YOUR TASK: Please extract a stretch of the Air Band passage word for word, beginning at the words "Dr. Joy Hirsch, director" and stopping after "understood, she said.".

DOCUMENT PASSAGE:

▼

But the Air Band is less "Office Space" and more "2001: A Space Odyssey;" they use the stage, jumping and waving their futuristic instruments around to make their music. Sinnott's research in the music technology program at at New York University’s Steinhardt School taught her that performers who move around in easily-seen ways help concert-goers identify better with what's going on and with the band on stage.
Dr. Joy Hirsch, director of functional magnetic resonance imaging (fMRI) research at the Neurological Institute of New York, said that the band's claims of better connecting with their audience could be at least partially partly true. "The notion that the audience might have a more 'satisfying' neurological experience watching these gross motions has some validity," Hirsch said. Watching someone else moving in a certain way -- say, pressing keys on a keyboard -- causes parts of the brain to want to mimic those motions. These excitable parts of the brain, called mirror neurons, are not yet totally understood, she said.

▲

DATA SUPPLIED:
▼

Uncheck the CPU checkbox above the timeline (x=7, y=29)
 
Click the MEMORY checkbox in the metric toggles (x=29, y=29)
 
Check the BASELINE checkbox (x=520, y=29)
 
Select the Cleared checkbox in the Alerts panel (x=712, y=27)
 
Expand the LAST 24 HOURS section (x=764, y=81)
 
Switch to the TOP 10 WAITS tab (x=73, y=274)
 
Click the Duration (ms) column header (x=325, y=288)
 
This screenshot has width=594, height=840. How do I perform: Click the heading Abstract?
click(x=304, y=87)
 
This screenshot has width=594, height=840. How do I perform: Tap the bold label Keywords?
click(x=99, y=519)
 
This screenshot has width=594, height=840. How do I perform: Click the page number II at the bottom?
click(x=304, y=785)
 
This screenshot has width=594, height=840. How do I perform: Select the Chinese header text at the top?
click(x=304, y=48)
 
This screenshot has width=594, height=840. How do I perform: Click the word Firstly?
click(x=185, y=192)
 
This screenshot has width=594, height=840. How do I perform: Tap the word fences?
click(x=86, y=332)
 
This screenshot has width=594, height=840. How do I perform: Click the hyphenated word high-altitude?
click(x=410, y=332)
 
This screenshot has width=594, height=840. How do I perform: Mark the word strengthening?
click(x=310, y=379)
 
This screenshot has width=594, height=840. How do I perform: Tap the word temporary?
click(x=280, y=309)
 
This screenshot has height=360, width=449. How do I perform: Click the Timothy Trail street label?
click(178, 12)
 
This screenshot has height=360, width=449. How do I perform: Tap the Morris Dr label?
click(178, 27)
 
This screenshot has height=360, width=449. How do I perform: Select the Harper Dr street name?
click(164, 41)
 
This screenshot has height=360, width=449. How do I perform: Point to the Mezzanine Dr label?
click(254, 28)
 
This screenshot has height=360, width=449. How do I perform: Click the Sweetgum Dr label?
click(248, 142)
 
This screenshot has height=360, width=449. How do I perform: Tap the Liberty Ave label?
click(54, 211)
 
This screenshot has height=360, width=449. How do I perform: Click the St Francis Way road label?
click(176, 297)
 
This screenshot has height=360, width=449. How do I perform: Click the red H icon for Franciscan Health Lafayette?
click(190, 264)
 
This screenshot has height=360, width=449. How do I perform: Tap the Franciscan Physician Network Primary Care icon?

▲

WORKED ANSWER:
Dr. Joy Hirsch, director of functional magnetic resonance imaging (fMRI) research at the Neurological Institute of New York, said that the band's claims of better connecting with their audience could be at least partially partly true. "The notion that the audience might have a more 'satisfying' neurological experience watching these gross motions has some validity," Hirsch said. Watching someone else moving in a certain way -- say, pressing keys on a keyboard -- causes parts of the brain to want to mimic those motions. These excitable parts of the brain, called mirror neurons, are not yet totally understood, she said.